> _Written exercise_: Write out each of the following items word for word.

>> Start

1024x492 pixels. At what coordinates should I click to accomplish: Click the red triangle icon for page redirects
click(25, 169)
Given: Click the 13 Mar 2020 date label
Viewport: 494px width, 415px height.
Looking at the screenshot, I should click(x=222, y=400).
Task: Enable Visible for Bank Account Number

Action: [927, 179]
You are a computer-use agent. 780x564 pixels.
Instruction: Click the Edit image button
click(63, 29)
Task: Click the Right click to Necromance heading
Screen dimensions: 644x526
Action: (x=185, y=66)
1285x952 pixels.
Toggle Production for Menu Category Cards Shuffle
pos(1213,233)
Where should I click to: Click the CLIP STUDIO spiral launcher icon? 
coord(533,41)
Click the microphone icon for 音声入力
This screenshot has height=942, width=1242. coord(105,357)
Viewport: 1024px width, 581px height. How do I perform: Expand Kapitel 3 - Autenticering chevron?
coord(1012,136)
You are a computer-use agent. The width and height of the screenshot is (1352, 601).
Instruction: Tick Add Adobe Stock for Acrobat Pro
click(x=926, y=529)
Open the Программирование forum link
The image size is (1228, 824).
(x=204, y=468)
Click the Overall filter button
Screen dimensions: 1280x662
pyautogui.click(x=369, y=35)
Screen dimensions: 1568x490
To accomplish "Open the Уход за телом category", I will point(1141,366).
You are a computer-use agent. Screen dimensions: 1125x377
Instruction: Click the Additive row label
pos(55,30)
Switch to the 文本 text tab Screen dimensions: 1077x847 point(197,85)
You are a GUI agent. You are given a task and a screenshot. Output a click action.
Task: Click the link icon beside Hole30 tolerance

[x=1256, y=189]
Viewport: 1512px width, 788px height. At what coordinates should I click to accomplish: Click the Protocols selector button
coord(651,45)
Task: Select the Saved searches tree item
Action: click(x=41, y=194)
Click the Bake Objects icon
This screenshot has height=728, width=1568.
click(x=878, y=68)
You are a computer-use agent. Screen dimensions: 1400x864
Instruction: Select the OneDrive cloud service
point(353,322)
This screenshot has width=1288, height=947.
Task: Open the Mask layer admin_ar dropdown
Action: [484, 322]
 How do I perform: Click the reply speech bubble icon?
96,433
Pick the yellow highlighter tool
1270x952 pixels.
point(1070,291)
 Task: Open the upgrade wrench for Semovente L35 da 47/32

>> End

> _Full output_:
1024x492 pixels. At what coordinates should I click to accomplish: Click the red triangle icon for page redirects
click(25, 169)
Given: Click the 13 Mar 2020 date label
Viewport: 494px width, 415px height.
Looking at the screenshot, I should click(x=222, y=400).
Task: Enable Visible for Bank Account Number

Action: [927, 179]
You are a computer-use agent. 780x564 pixels.
Instruction: Click the Edit image button
click(63, 29)
Task: Click the Right click to Necromance heading
Screen dimensions: 644x526
Action: (x=185, y=66)
1285x952 pixels.
Toggle Production for Menu Category Cards Shuffle
pos(1213,233)
Where should I click to: Click the CLIP STUDIO spiral launcher icon? 
coord(533,41)
Click the microphone icon for 音声入力
This screenshot has height=942, width=1242. coord(105,357)
Viewport: 1024px width, 581px height. How do I perform: Expand Kapitel 3 - Autenticering chevron?
coord(1012,136)
You are a computer-use agent. The width and height of the screenshot is (1352, 601).
Instruction: Tick Add Adobe Stock for Acrobat Pro
click(x=926, y=529)
Open the Программирование forum link
The image size is (1228, 824).
(x=204, y=468)
Click the Overall filter button
Screen dimensions: 1280x662
pyautogui.click(x=369, y=35)
Screen dimensions: 1568x490
To accomplish "Open the Уход за телом category", I will point(1141,366).
You are a computer-use agent. Screen dimensions: 1125x377
Instruction: Click the Additive row label
pos(55,30)
Switch to the 文本 text tab Screen dimensions: 1077x847 point(197,85)
You are a GUI agent. You are given a task and a screenshot. Output a click action.
Task: Click the link icon beside Hole30 tolerance

[x=1256, y=189]
Viewport: 1512px width, 788px height. At what coordinates should I click to accomplish: Click the Protocols selector button
coord(651,45)
Task: Select the Saved searches tree item
Action: click(x=41, y=194)
Click the Bake Objects icon
This screenshot has height=728, width=1568.
click(x=878, y=68)
You are a computer-use agent. Screen dimensions: 1400x864
Instruction: Select the OneDrive cloud service
point(353,322)
This screenshot has width=1288, height=947.
Task: Open the Mask layer admin_ar dropdown
Action: [484, 322]
 How do I perform: Click the reply speech bubble icon?
96,433
Pick the yellow highlighter tool
1270x952 pixels.
point(1070,291)
 Task: Open the upgrade wrench for Semovente L35 da 47/32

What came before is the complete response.